A Termoli gli alunni della primaria Giovanni Paolo II raccolgono 450 rifiuti in pochi metri di spiaggia. Tra plastica, reti e microplastiche, cresce la minaccia per il Fratino e per l’ecosistema costiero
TERMOLI – Una “discarica blu” a pochi passi dal nido del Fratino. È l’immagine più forte emersa dalla giornata studio che ieri, 12 maggio, ha coinvolto gli alunni delle classi C e D della primaria “Giovanni Paolo II” dell’Istituto Achille Pace di Termoli. L’iniziativa, parte del progetto “Un tipo da spiaggia: posso venire con voi?” promosso dai volontari Edison con il supporto di EOS, in collaborazione con Auser e Ambiente Basso Molise, ha mostrato ai 43 bambini quanto la plastica sia ormai parte integrante – e devastante – del paesaggio costiero.

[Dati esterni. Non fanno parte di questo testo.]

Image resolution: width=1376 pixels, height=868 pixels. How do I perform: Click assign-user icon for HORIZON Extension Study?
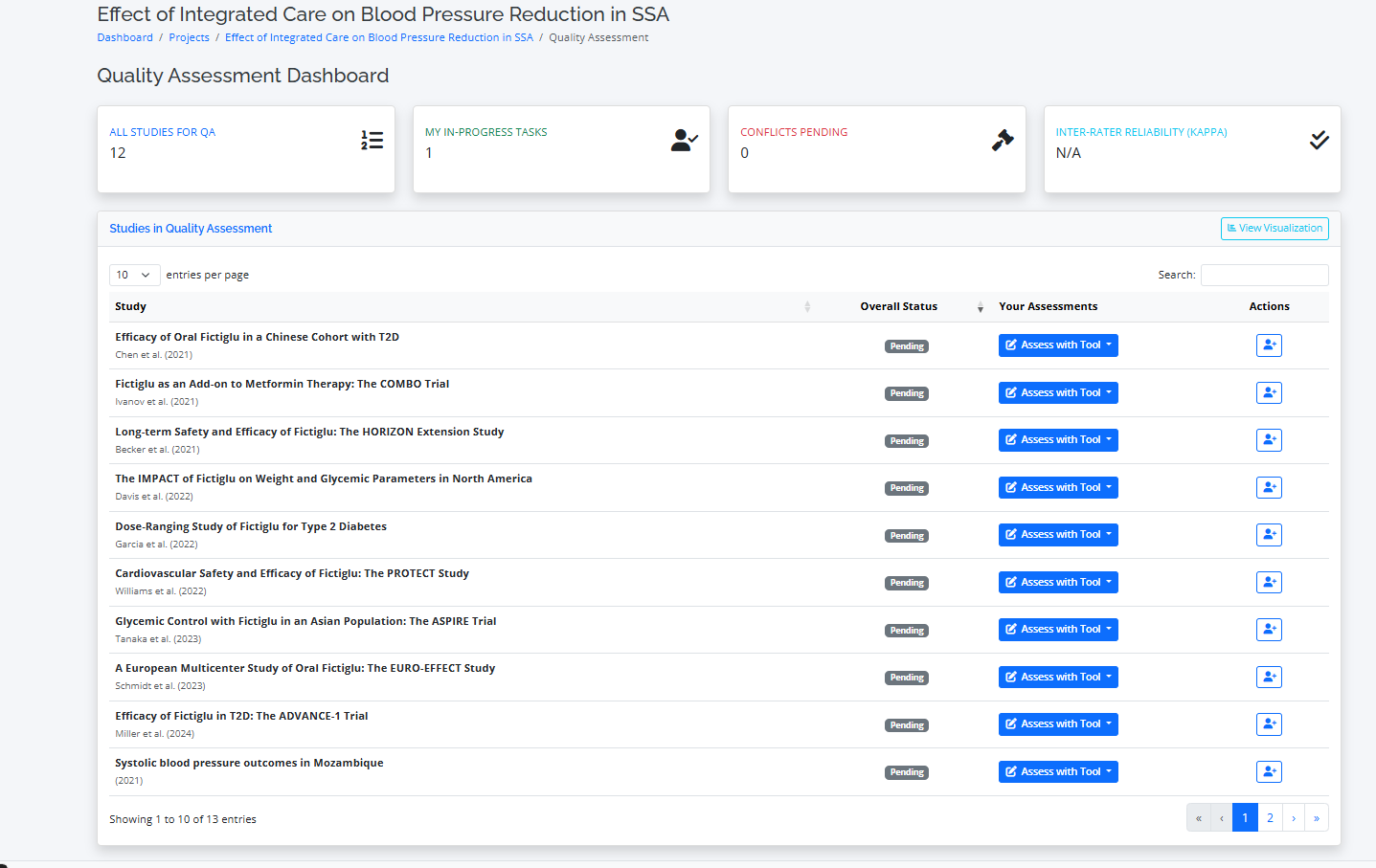pos(1269,440)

In appena venti minuti, su meno di cento metri di litorale, i ragazzi hanno raccolto 450 pezzi di rifiuti: mozziconi, tappi, frammenti di plastica, stoviglie usa e getta, materiali edili e reste. Una quantità impressionante, che conferma come plastica, reti e attrezzi da pesca rappresentino la quasi totalità dei rifiuti marini. Per l’avifauna, e in particolare per il Fratino, la minaccia è costante: microplastiche ingerite, nidi costruiti tra gli scarti, oggetti scambiati per cibo.
Il Fratino, piccolo trampoliere simbolo delle nostre spiagge, è un indicatore biologico prezioso: dove vive, l’ecosistema è sano; dove scompare, l’equilibrio si spezza. E mentre la specie arretra sotto la pressione dei cambiamenti – climatici e non – la mattinata ha regalato un momento di speranza: la scoperta di un nido con tre uova. Un attimo dopo, però, è arrivato lo sconforto per il ritrovamento della carcassa di una tartaruga Caretta caretta, vittima silenziosa dell’inquinamento marino.
Determinante il ruolo delle insegnanti Daniela Crecchia, Concetta D’Angelo, Maria Cicoria, Angela Palladino e Rossana Carbonella, che hanno guidato gli studenti in un percorso di consapevolezza ambientale. Un ringraziamento speciale va alla Dirigente scolastica, prof.ssa Marina Crema, per il sostegno costante alle attività educative e alla crescita civile degli alunni.
Un piccolo tratto di spiaggia, 450 rifiuti, un nido e una tartaruga senza vita: numeri e immagini che raccontano, meglio di qualsiasi lezione, quanto urgente sia proteggere il nostro mare.